**INPUT MATERIAL:**
* * * * * * * * *
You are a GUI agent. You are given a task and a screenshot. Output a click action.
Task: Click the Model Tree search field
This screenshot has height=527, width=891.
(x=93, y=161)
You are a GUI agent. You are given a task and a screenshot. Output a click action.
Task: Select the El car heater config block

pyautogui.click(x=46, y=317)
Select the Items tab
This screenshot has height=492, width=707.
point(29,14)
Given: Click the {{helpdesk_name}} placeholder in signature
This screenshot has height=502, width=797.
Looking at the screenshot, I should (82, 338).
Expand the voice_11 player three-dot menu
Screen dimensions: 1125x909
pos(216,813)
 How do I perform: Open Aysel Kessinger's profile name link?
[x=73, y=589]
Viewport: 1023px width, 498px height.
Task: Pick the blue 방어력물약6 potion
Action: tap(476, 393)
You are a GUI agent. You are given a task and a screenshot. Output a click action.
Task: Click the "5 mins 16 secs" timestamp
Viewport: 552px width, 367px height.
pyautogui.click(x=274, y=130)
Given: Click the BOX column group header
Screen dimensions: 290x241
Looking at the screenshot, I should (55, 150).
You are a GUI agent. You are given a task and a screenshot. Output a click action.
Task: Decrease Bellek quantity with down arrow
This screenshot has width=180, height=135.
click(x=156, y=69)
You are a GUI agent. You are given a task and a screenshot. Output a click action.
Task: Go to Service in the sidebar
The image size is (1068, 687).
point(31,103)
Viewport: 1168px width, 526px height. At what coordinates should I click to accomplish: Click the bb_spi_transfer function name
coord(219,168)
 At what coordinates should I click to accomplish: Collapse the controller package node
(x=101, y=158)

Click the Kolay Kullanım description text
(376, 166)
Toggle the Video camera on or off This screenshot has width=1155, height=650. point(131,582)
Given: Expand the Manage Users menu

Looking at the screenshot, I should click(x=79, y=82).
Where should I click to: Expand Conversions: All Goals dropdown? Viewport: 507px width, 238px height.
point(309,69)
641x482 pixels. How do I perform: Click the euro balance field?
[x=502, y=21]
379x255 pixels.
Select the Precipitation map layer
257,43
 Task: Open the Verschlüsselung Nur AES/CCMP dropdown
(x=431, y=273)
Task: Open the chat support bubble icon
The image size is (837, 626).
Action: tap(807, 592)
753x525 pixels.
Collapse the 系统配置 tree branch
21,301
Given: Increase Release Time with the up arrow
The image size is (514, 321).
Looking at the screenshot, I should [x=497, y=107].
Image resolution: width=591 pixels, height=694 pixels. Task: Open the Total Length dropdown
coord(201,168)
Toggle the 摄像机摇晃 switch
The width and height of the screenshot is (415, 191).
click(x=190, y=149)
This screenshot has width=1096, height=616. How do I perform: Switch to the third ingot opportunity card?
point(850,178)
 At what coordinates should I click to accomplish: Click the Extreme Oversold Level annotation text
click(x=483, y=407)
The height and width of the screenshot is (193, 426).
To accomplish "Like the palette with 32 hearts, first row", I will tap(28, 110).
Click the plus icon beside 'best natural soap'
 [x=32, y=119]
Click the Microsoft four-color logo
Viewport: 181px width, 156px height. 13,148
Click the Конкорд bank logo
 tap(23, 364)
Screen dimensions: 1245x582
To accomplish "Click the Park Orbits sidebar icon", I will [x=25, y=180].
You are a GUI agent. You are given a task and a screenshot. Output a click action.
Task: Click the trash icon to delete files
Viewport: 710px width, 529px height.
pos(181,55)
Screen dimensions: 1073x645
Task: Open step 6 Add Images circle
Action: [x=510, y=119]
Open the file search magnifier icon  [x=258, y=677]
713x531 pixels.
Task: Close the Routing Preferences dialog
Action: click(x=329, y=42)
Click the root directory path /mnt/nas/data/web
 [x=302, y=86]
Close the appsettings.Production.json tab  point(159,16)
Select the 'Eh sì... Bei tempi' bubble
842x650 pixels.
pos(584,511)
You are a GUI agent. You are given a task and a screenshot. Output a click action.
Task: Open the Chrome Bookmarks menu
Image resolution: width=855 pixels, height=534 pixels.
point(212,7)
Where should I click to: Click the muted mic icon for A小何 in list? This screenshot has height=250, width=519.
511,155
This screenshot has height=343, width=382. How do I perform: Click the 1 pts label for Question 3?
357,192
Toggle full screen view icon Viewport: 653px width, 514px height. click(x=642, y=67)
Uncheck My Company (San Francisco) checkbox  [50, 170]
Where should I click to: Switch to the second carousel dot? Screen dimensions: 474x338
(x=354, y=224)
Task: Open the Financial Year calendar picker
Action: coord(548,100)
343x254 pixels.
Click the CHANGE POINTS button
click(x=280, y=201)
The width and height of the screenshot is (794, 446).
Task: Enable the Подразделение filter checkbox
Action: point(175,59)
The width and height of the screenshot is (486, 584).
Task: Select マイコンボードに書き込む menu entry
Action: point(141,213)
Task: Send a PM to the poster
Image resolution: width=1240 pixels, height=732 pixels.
* * * * * * * * *
**WHAT TO PRODUCE:** Your job is to print exactly the lines that run from the top of the entries through the line with "placeholder in signature", and no others.

**SOLUTION TO THE EXERCISE:**
You are a GUI agent. You are given a task and a screenshot. Output a click action.
Task: Click the Model Tree search field
This screenshot has height=527, width=891.
(x=93, y=161)
You are a GUI agent. You are given a task and a screenshot. Output a click action.
Task: Select the El car heater config block

pyautogui.click(x=46, y=317)
Select the Items tab
This screenshot has height=492, width=707.
point(29,14)
Given: Click the {{helpdesk_name}} placeholder in signature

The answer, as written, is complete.